The Mother archetype also has two poles. One is the nurturing, life
giving, protective pole that we associate with the good mother and the
nurturer. The other is the Terrible Mother; the dark, chthonic figure symbolised by the Gorgan-Medusa
who strikes fear and terror - a goddess of death, the counterpart of the life
womb (Neumann, 1963). She is the womb of death - devouring, destroying,
castrating, etc. In other words, she who gives life also takes away.
The element Sulphur in Scholten’s
theory may be considered the archetypal marriage pattern in the varied
relationship dynamics between two people. The marriage of Hera and Zeus, in
Greek mythology, is archetypal and symbolises a
particular marital pattern with specific set of value systems, behavioural patterns, and psychological dramas. However, in
homoeopath, irrespective of the nature of the relationship problems or issues
brought to the consulting room by the patient, the dynamics of relating when
belongs to the spectrum of matrimony or as in intimate personal relationships,
are contained by Sulphur.
CONCLUSION
In Homoeopathy, we find the concept of unbroken wholeness of spirit,
soul, mind, body and substance - a universe in itself, in a dynamic continuous
interplay between the two orders, implicate and explicate, to create a living
reality.
The reason for the homoeopathic mineral remedies to heal individuals
deeply at implicate archetypal order is because Scholten’s
element theory has opened the door into the archetypal realm of both the
individual and the remedies via the 18 stages and the 7 series. Healing at this
level is the unfolding of life’s innate purpose and the true self. What we can
expect from this process is that the changes are coming from deep within,
rather than the cognitive level. As such, there may be the changing in
attitudes, recognising certain outmoded behavioural patterns, letting go of toxic relationships
that impede one’s growth, or accepting certain conditions in life as given,
being our fate and destiny. In other words, one’s awareness expands far greater
than before as one heals to incorporate new awareness or new essence into life.

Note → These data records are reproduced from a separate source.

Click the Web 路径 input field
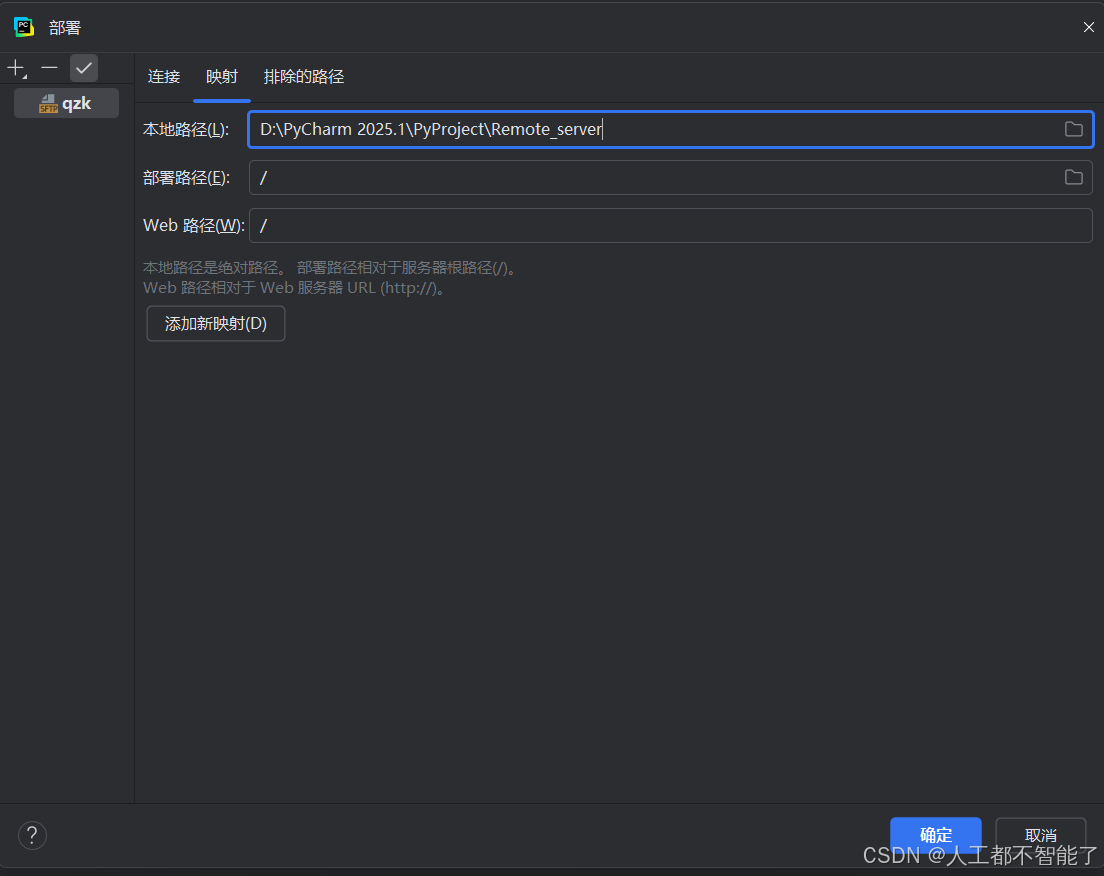This screenshot has height=876, width=1104. pos(670,225)
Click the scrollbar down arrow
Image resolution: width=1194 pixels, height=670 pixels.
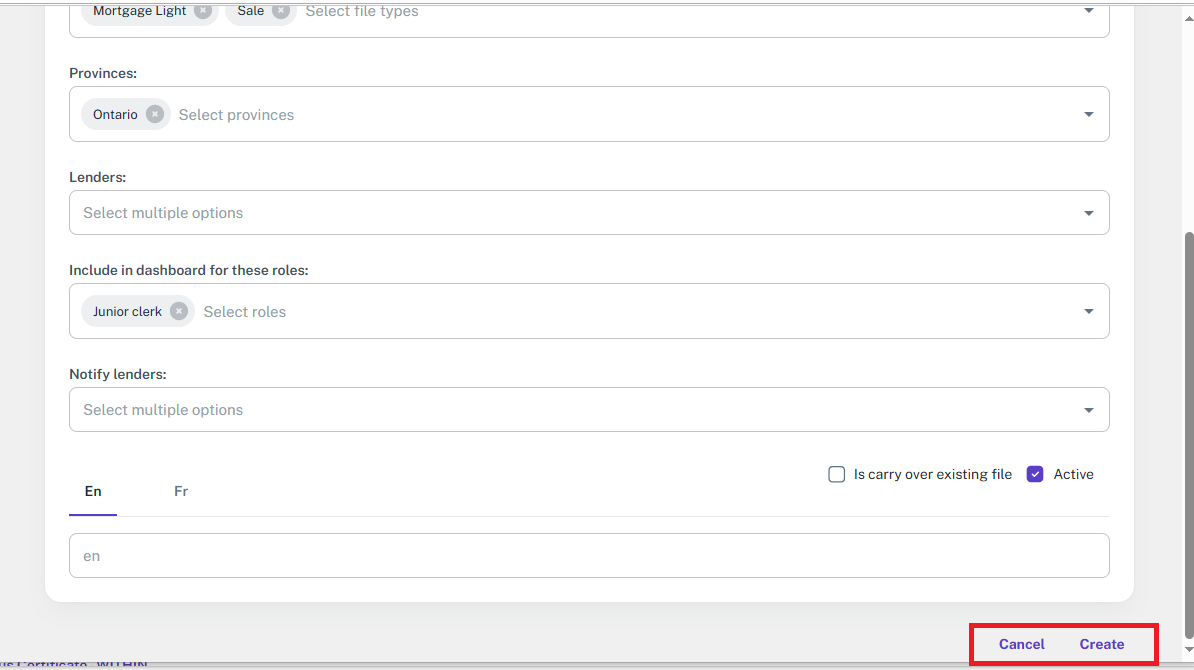[1187, 649]
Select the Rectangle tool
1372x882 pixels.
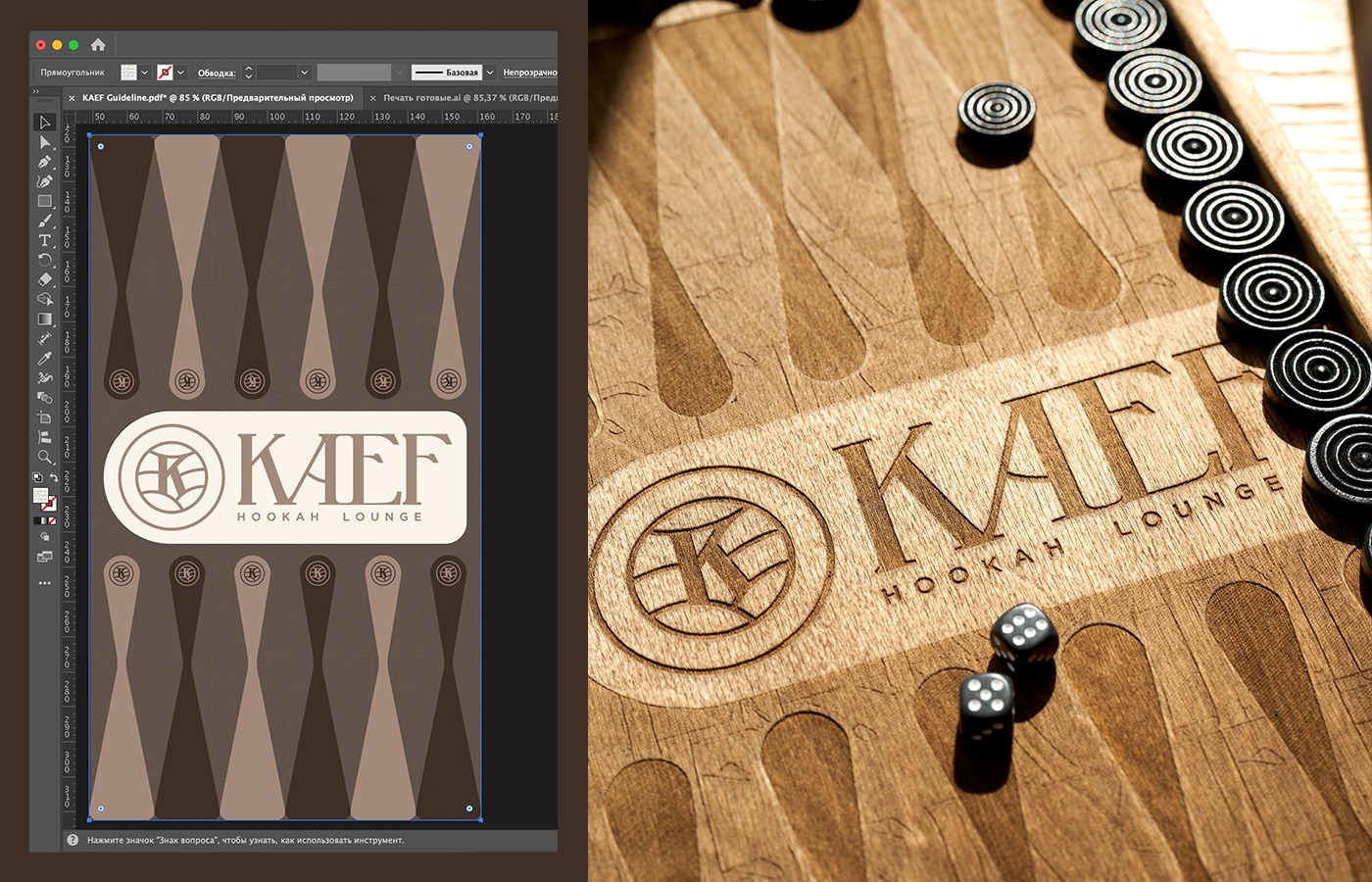point(44,201)
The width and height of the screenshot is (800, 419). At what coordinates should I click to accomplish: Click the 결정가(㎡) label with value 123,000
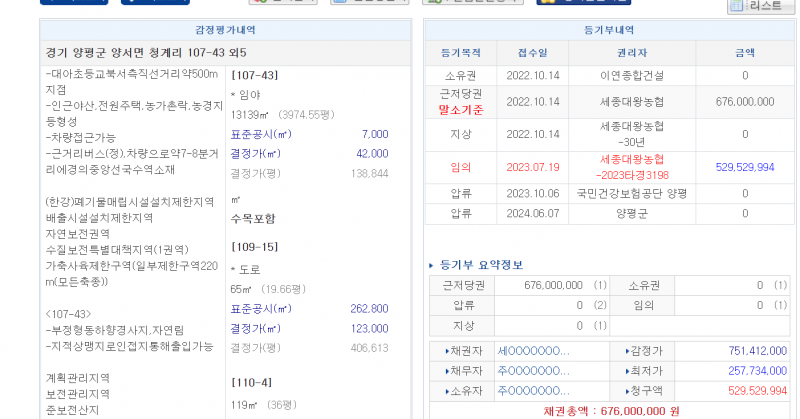coord(255,328)
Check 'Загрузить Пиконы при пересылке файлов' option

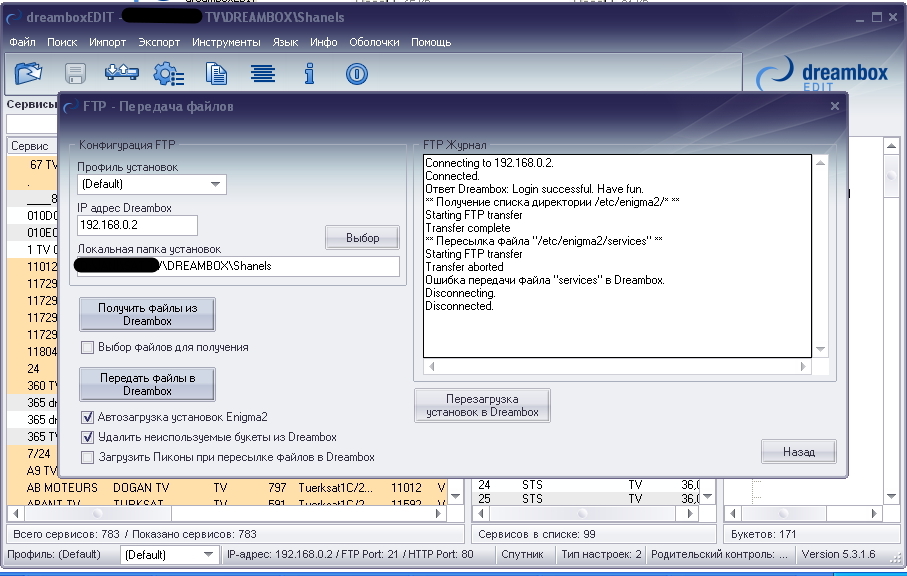click(x=88, y=457)
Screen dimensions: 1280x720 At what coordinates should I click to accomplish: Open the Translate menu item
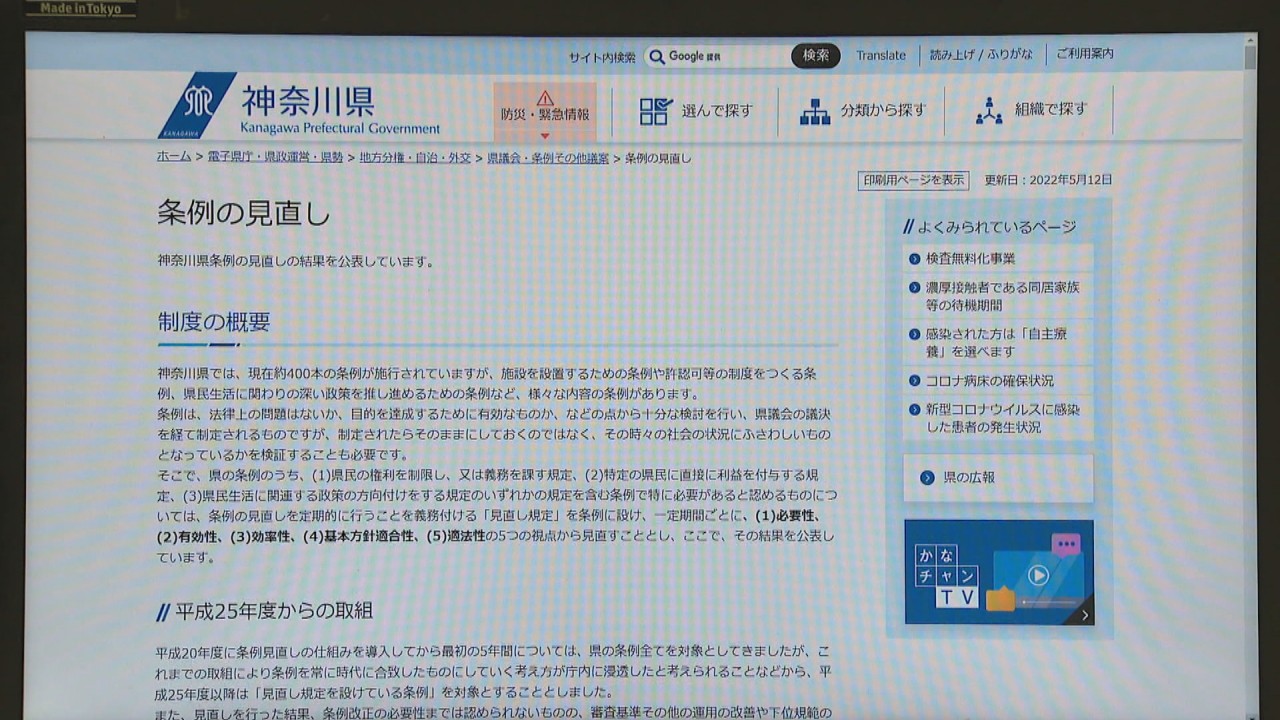(880, 56)
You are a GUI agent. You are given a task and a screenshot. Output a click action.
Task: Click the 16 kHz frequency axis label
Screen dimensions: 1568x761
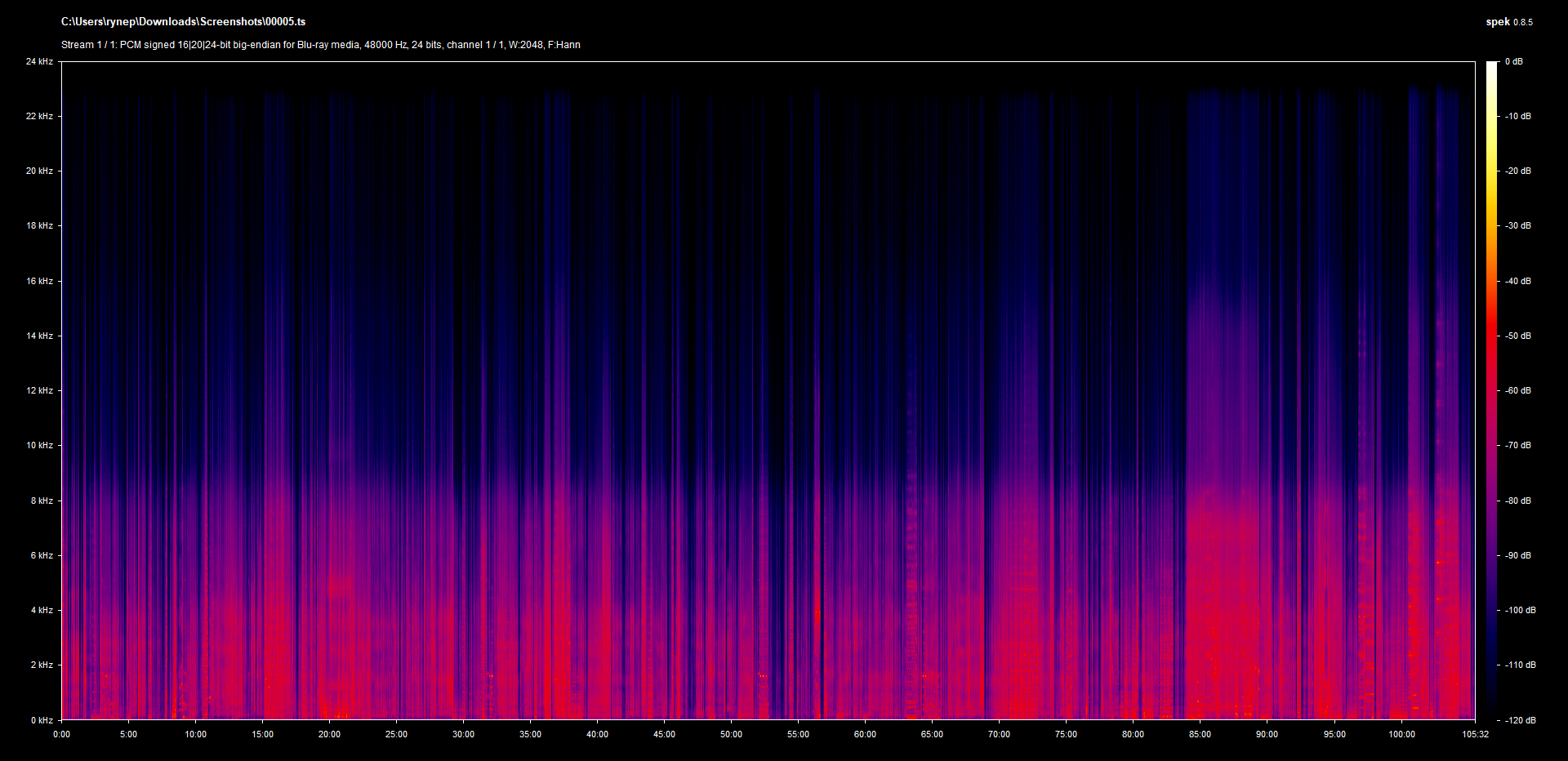pyautogui.click(x=39, y=281)
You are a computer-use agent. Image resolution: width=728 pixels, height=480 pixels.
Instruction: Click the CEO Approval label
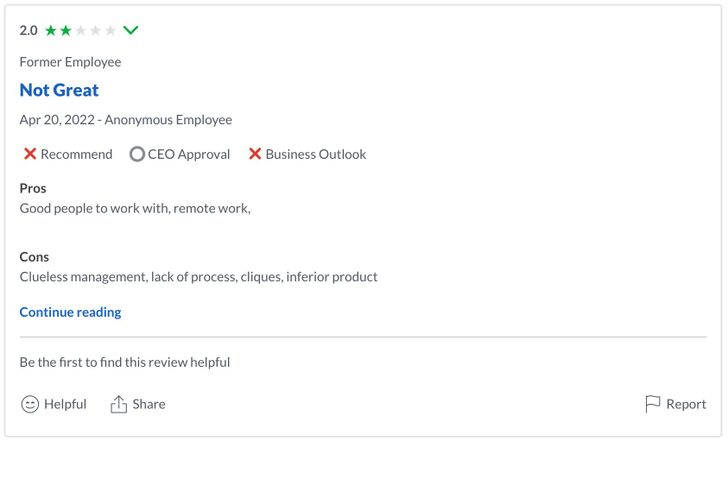[189, 154]
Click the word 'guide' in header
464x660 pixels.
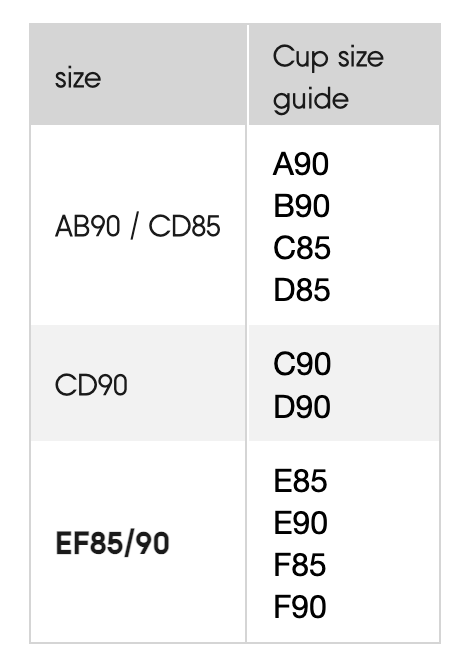pyautogui.click(x=311, y=100)
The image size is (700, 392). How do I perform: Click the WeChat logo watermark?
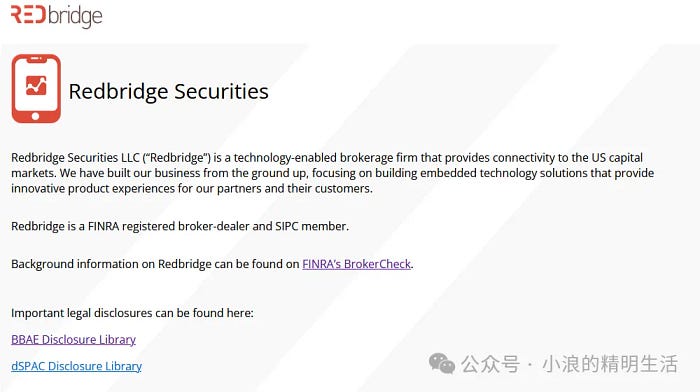tap(442, 363)

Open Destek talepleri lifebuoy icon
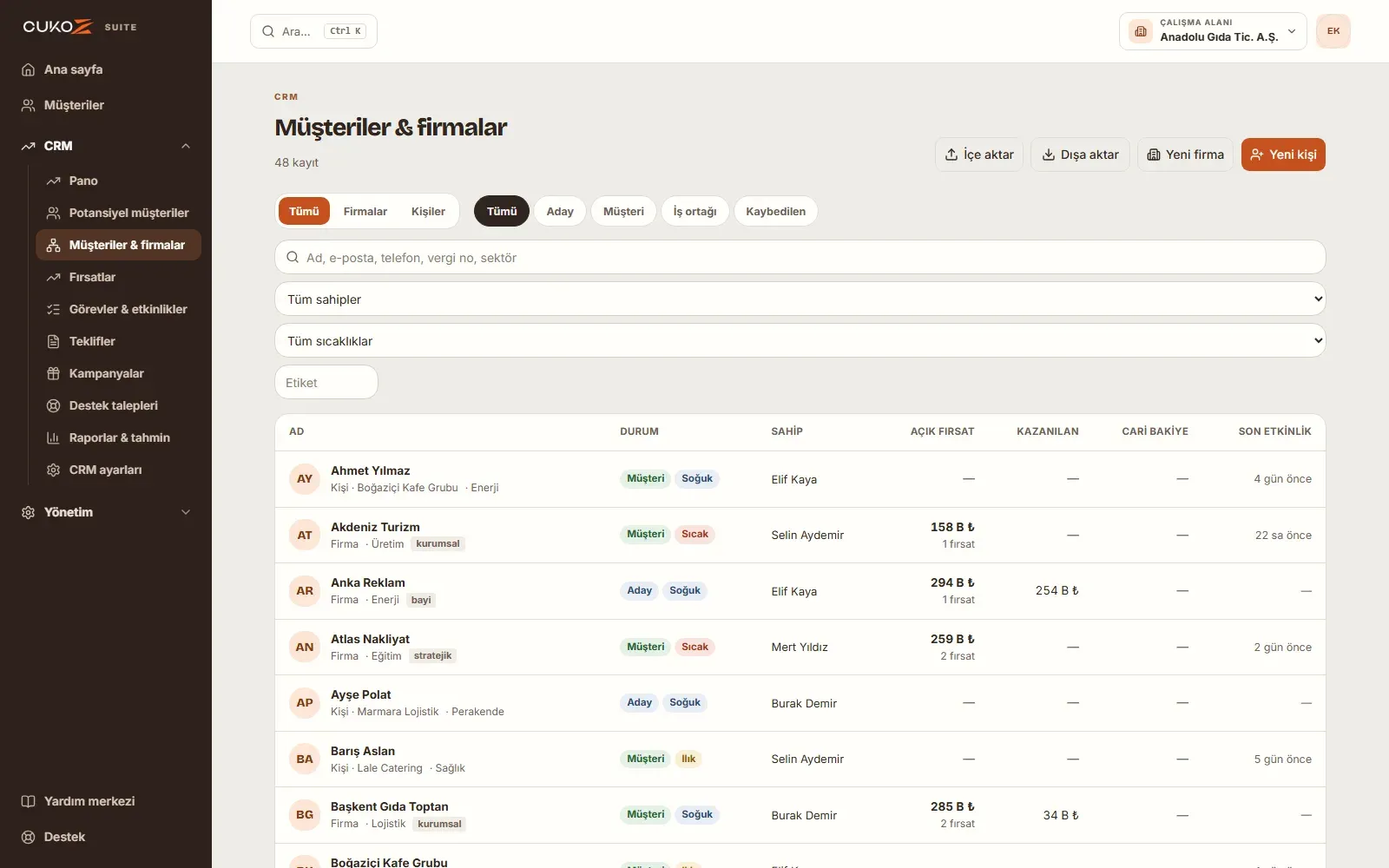pos(53,405)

More importantly is the unmistaken sense of loyalty to obey one’s inner laws.
Illnesses, like many of life’s happenings, are explicate manifestation
reflecting the underlying implicate order. Once we can perceive and understand
the meaning or the symbolic representation of
an illness via potentised remedies, we begin
to heal. My experiences in many cases, while applying Scholten’s
element theory, have shown that healing with the mineral remedies jumpstarts
the integration process that brings the unconscious energies of a negative
complex into ego consciousness. Although the patient may not have the knowledge
or understanding of how this is achieved,
the sense of whatever is happening within oneself feels RIGHT is ever
present. Such healing generates changing patterns of perceptions, emotions, and
behaviours over time.
Whether this healing of the deep psyche be permanent, or have the
capacity to assist individuals to continue evolve beyond the healing brought
forth by homoeopathic remedies, remain to be seen. This willingness on the part
of the individual to participate must also be taken into the equation. However,
it is healing at the realm of implicate archetypal order that the healing of
the Cartesian split becomes possible for humanity. At the same time, this deep
healing launches an individual on his/her way to know “who one really is” -
beautifully integrated in a seamless wholeness - with the realisation
that there was never any separation between body and mind.